With marriage – whatever be its colors enjoying social sanction, it becomes difficult to prosecute any one and with birth certificates and mirage registrations largely non existent in rural hinterlands, it is next to impossible prove that a particular girl was a minor or that a particular woman was not married but trafficked. In India in any case, the Prevention of Immoral Traffic Act despite its name, covers only offences occurring in brothels and non brothel based trafficking as occurs in these kind of sham marriages are not covered. So effectively India lacks current ant trafficking laws.

Of course the issue of trafficking and women being trafficked is not restricted to Kerala and is perhaps more rampant with more dire consequences in other impoverished states. “Trafficking can be disguised as migration, commercial sex or marriage. But what begins as a voluntary decision often ends up as trafficking as victims find themselves in unfamiliar destinations, subjected to unexpected work,” A BBC report for instance quoting the Assam police informs that since 1996 3,184 women and 3,840 female children have gone missing in the state and many have ended up working as call-girls around Delhi or used as “sex slaves” by wealthy landlords in states like Punjab and Haryana. That piece of statistic means that we are talking of about two women a day.

The market rate for a bride currently it seems is between 4,000 and 30,000 rupees ($88 to $660) and the custom of buying brides has not just infected the states of Haryana and Punjab only, it is spreading.
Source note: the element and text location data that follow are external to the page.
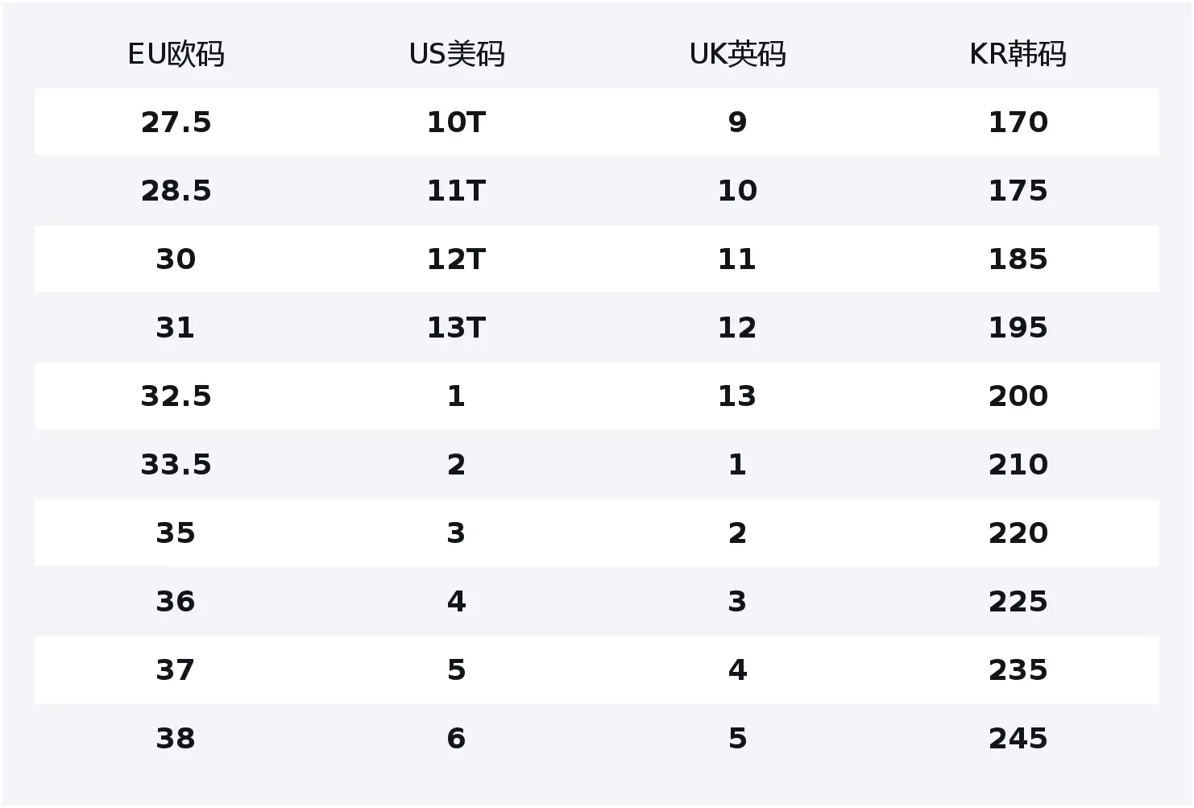Click US size 11T cell
1194x808 pixels.
tap(456, 191)
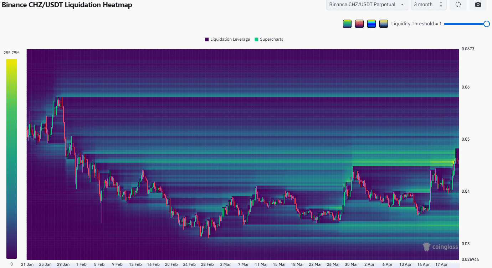Toggle the Liquidation Leverage legend series

point(227,39)
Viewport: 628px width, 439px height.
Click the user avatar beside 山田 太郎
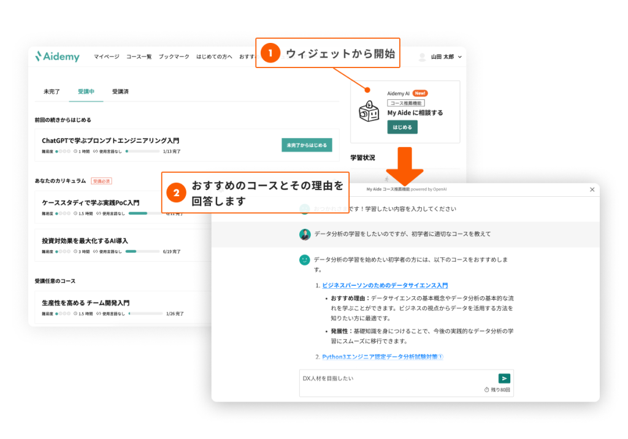click(x=422, y=56)
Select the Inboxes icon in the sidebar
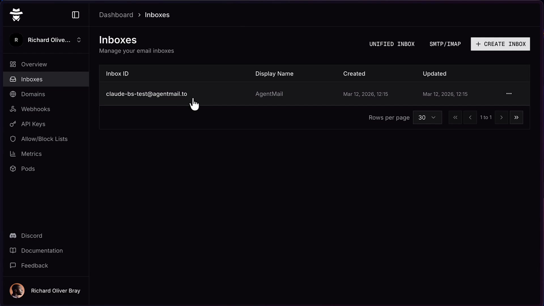Viewport: 544px width, 306px height. [13, 79]
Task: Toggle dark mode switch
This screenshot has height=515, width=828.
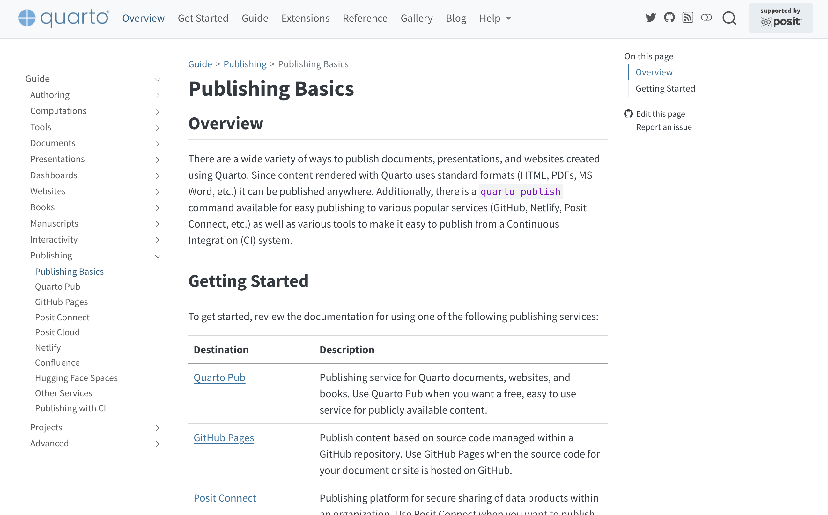Action: click(x=706, y=18)
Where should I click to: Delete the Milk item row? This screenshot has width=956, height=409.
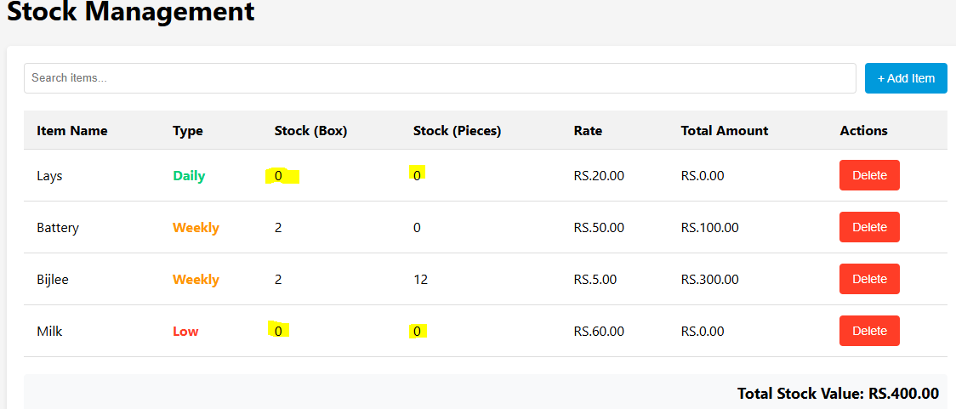pyautogui.click(x=868, y=331)
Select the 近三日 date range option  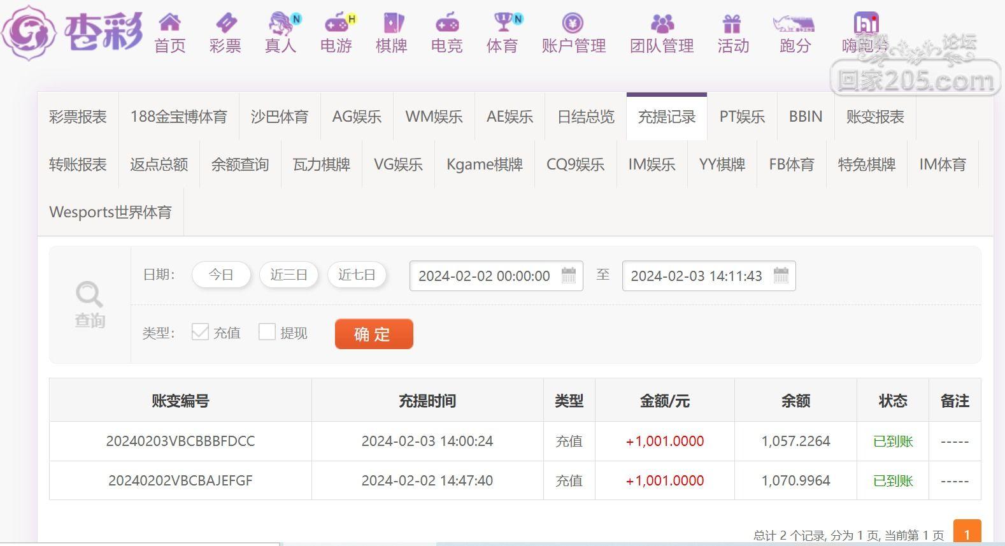(x=289, y=275)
In a district where the urban sex ratio is the lowest in the country at 678/1,000 and where the largest tehsil has a sex ratio of 535/1,000, the system of bride buying has become quite rampant in the last five years. Shahjahanpur’s block Bhawaal Kheda has several villages where, due to the low sex ratio, men have been buying brides from states like West Bengal, Orissa, Jharkhand and Bihar.

Coming back to the case of the brides out sourced , even if a woman is not bought and sold in the slave market, the racial memory of polyandry as in Draupadi it seems still persists. As the Hindu reports “ In some villages in Punjab, however, all the men in a household have access to the bought bride. She has no choice. Even if she is married to one brother, she must be available to all the other brothers in the house. Thus, polyandry exists, particularly in poor households where only one man can “buy” a wife. Sex selection has ensured that there are too few local women available. And poverty has dictated that only those with money can “buy” a woman. And with sex ratios touching 535 girls per 1000 boys in parts of the country, it may be that soon in places there may be no women to celebrate or observe the annual International Women’s’ Day that just went by.